Parsing with Haskell/Megaparsec: StateT for building up local, lexical scope?

Question

So I'm trying to do the standard "write yourself a parser for a scheme-like language" exercise to figure out MegaParsec and monad transformers. Following the suggestions of many tutorials and blog posts, I'm using ReaderT and local to implement lexical scope.

I run into trouble trying to implement let*. Both let and let* share the same syntax, binding variables for use in a subsequent expression. The difference between the two is that let* lets you use a binding in subsequent ones, whereas let doesn't:

(let ((x 1) (y 2)) (+ x y))       ; 3
(let* ((x 1) (y (+ x x)) (+ x y)) ; 3
(let ((x 1) (y (+ x x)) (+ x y))  ; Error unbound symbol "x"

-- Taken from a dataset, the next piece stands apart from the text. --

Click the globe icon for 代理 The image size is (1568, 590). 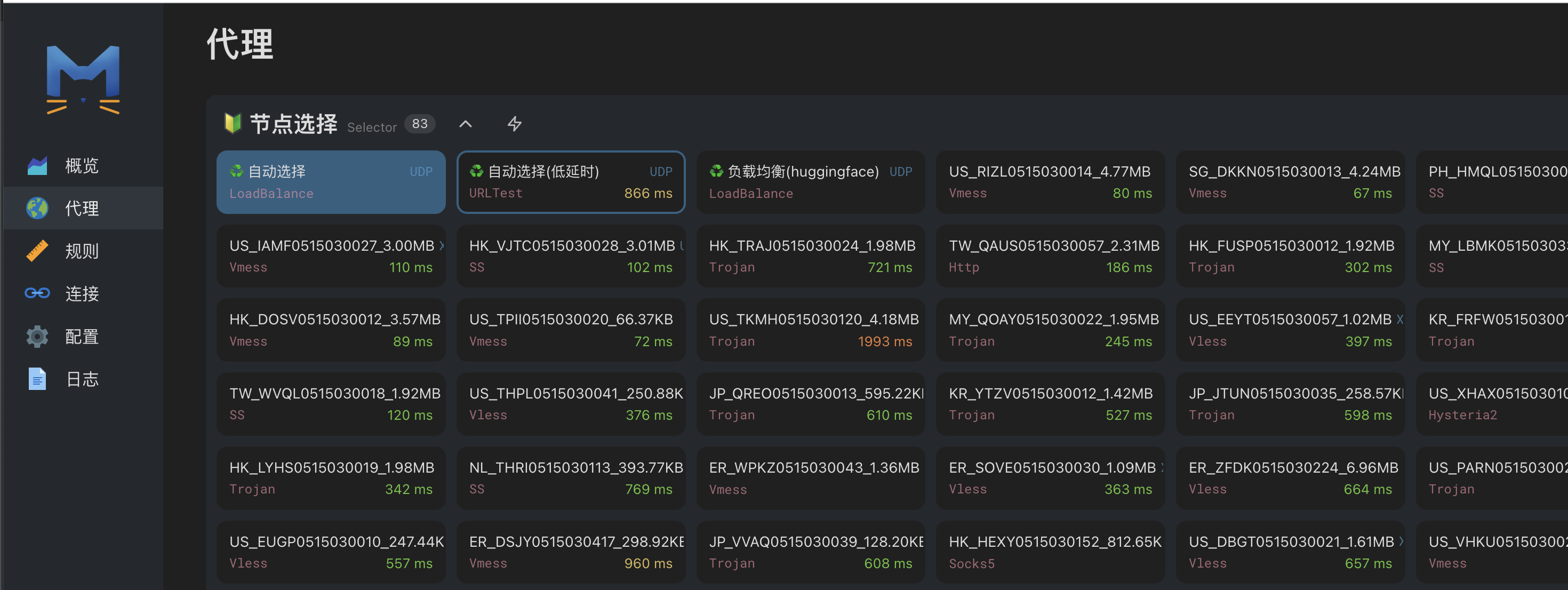click(37, 208)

My problem is that when parsing a let* expression, I need to add the bindings to the current scope one-by-one so that each binding is available for use in the subsequent ones. This seems like a good use case for StateT; allowing me to build up the local scope one binding at a time. Then, having parsed all the new bindings, I can pass these, together with those inherited from the parent scope, to the third argument of the let* expression, via local.

I build my monad transformer stack as follows:

type Parser = Parsec Void String
type Env = Map.Map String Float
type RSParser = ReaderT Env (StateT Env Parser)

And here's the parser, simplified as much as I could while still making my point. In particular, Float is the only data type and +, *, and let* are the only commands.

data Op = Plus | Times

spaceConsumer :: Parser ()
spaceConsumer = Lexer.space space1
                            (Lexer.skipLineComment ";")
                            (Lexer.skipBlockComment "#|" "|#")
lexeme :: Parser a -> RSParser a
lexeme = lift . lift . Lexer.lexeme spaceConsumer

lParen, rParen :: RSParser Char
lParen = lexeme $ char '('
rParen = lexeme $ char ')'

plus, times :: RSParser Op
plus = lexeme $ char '+' $> Plus
times = lexeme $ char '*' $> Times

keyValuePair :: RSParser ()
keyValuePair = between lParen rParen $ do
    state <- get
    name  <- lift . lift $ Lexer.lexeme spaceConsumer (some letterChar)
    x     <- num
    modify (union (fromList [(name, x)]))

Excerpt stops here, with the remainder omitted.